# [WHAT IS REQUIRED]
Transcribe, verbatim, every line from the start of the entries through the line that contains "Značka: (57, 609)"; include both boundary lines and omit all others.

--- RECORDS SUPPLIED ---

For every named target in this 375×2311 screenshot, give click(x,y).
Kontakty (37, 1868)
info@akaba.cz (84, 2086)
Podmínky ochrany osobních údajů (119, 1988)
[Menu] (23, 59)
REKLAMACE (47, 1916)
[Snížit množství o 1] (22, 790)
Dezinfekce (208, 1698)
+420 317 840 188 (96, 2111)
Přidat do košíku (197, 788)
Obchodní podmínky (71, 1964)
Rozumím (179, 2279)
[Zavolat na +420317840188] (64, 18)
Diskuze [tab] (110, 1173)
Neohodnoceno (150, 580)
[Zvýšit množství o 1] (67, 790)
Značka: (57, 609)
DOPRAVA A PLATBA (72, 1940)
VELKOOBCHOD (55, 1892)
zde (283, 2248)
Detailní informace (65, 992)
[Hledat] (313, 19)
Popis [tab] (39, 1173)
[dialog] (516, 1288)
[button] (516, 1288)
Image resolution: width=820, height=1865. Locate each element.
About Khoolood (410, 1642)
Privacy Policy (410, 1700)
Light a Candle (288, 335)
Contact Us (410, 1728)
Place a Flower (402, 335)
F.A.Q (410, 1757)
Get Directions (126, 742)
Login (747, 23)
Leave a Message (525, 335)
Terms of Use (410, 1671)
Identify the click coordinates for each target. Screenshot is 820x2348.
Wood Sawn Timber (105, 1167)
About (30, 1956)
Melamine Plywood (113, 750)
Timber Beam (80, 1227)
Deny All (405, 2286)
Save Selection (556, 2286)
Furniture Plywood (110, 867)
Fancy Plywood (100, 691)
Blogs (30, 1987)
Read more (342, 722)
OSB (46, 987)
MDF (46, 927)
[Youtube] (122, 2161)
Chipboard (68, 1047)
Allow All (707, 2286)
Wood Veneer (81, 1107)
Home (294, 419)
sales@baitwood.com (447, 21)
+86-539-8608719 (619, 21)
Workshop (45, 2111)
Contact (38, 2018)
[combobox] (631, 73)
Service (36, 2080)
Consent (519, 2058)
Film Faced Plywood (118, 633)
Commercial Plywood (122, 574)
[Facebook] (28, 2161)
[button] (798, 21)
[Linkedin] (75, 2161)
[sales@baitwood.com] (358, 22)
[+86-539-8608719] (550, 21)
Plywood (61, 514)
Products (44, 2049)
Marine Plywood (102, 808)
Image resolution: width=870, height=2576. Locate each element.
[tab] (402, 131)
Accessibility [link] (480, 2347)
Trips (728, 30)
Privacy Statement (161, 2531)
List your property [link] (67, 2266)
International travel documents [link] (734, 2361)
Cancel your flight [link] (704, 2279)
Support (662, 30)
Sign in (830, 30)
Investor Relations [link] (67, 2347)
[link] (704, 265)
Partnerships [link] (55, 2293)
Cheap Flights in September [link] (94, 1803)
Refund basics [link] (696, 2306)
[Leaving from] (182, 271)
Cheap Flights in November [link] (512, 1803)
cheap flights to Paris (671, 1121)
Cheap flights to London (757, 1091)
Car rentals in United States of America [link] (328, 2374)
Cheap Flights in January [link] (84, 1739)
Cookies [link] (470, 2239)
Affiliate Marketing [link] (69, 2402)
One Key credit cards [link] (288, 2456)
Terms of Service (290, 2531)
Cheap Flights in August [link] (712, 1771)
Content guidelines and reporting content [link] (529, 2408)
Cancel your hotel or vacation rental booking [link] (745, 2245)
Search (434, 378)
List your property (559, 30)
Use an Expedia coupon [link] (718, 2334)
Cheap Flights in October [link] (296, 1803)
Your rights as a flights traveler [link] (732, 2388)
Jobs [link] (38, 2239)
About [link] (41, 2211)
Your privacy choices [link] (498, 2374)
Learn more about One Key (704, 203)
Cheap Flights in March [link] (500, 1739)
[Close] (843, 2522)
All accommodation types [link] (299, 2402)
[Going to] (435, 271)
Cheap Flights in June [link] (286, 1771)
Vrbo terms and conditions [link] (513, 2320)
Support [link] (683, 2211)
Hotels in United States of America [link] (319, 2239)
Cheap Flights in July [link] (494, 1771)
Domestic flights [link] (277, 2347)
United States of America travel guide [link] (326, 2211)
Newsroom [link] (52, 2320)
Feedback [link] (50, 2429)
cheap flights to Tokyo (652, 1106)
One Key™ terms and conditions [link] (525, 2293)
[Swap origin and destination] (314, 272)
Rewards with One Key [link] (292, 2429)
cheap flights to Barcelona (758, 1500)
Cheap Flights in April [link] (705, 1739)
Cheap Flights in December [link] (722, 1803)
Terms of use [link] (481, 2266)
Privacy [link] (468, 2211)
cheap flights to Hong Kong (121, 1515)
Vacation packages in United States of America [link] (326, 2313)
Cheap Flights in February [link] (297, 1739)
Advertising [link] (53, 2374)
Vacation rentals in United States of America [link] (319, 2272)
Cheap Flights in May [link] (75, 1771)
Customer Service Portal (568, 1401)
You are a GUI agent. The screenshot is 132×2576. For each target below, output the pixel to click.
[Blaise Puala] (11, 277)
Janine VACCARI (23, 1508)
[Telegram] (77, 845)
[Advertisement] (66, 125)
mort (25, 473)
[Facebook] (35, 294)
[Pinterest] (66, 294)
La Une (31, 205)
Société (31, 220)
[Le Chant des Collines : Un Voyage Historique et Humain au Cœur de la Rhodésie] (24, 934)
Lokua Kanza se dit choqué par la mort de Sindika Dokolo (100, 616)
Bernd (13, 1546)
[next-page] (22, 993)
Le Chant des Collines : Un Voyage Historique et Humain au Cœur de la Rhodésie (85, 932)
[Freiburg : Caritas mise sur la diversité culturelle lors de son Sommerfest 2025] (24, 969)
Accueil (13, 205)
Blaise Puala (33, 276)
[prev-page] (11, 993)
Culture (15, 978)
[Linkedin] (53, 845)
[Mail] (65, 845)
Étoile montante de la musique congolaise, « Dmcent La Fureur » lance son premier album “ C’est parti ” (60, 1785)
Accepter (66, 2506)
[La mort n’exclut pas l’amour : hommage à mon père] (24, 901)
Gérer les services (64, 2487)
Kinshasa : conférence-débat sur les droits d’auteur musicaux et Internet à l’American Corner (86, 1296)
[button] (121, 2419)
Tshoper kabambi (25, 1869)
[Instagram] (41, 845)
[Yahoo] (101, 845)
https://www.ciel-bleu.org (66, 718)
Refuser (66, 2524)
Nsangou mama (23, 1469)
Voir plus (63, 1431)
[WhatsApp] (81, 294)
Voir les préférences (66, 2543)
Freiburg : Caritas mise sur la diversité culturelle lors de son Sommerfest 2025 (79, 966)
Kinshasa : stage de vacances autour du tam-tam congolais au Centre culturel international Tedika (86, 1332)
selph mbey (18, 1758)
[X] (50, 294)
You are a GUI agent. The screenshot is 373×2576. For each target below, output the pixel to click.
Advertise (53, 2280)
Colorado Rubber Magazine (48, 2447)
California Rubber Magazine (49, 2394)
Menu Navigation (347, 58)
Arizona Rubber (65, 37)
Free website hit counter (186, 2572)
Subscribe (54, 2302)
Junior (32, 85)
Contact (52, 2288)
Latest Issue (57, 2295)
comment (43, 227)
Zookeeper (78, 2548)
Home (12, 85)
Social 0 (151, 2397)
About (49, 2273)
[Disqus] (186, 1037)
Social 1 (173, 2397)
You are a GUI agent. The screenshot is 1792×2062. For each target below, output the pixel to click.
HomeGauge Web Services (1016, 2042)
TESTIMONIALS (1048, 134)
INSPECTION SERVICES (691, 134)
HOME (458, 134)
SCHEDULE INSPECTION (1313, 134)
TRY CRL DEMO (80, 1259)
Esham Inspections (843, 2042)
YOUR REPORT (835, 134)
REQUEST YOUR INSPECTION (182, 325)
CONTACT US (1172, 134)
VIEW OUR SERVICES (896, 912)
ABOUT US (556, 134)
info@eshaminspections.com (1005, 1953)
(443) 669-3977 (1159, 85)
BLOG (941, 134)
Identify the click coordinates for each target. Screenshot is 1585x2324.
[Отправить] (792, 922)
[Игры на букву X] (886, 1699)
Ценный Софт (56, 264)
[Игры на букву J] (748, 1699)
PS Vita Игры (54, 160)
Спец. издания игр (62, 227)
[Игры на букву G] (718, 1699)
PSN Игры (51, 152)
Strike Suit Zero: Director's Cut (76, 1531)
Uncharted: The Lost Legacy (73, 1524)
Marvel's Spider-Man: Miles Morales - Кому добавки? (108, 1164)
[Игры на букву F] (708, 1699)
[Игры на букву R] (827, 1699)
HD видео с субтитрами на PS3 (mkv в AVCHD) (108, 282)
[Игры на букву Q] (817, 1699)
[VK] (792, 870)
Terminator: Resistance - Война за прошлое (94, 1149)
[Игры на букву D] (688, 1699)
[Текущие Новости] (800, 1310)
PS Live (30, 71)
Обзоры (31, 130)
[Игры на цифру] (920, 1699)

---

# [EXERCISE RESULT]
For every named target in this 375×2311 screenshot, give click(x,y).
Kontakty (37, 1868)
info@akaba.cz (84, 2086)
Podmínky ochrany osobních údajů (119, 1988)
[Menu] (23, 59)
REKLAMACE (47, 1916)
[Snížit množství o 1] (22, 790)
Dezinfekce (208, 1698)
+420 317 840 188 (96, 2111)
Přidat do košíku (197, 788)
Obchodní podmínky (71, 1964)
Rozumím (179, 2279)
[Zavolat na +420317840188] (64, 18)
Diskuze [tab] (110, 1173)
Neohodnoceno (150, 580)
[Zvýšit množství o 1] (67, 790)
Značka: (57, 609)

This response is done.